EXTRACTED ENTRIES:
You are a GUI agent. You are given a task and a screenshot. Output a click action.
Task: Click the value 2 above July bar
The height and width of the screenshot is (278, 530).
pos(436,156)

--

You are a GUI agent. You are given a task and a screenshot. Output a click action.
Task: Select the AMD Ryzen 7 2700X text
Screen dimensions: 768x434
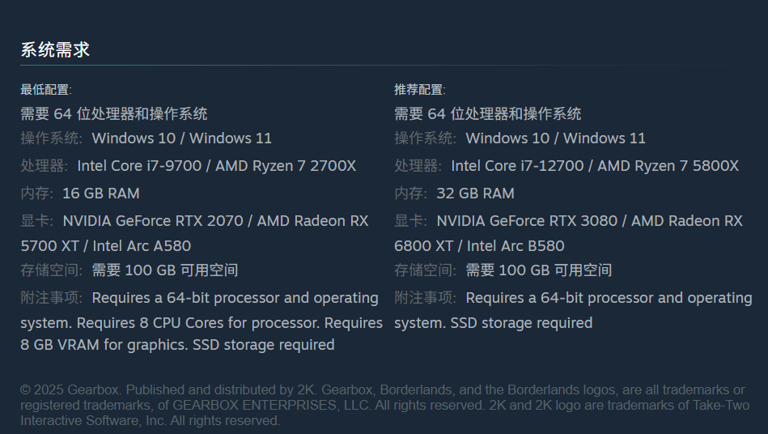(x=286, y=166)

* * *

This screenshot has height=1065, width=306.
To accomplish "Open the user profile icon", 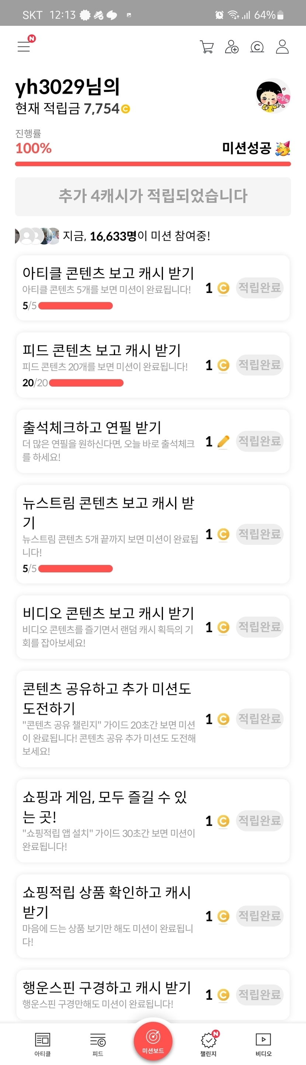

TASK GOAL:
Starting with the line that has "This screenshot has height=1065, width=306." and ending with the line that has "the user profile", repeat the lines above exactly, omitting every picture.

RESPONSE TO THIS TASK:
This screenshot has height=1065, width=306.
To accomplish "Open the user profile icon", 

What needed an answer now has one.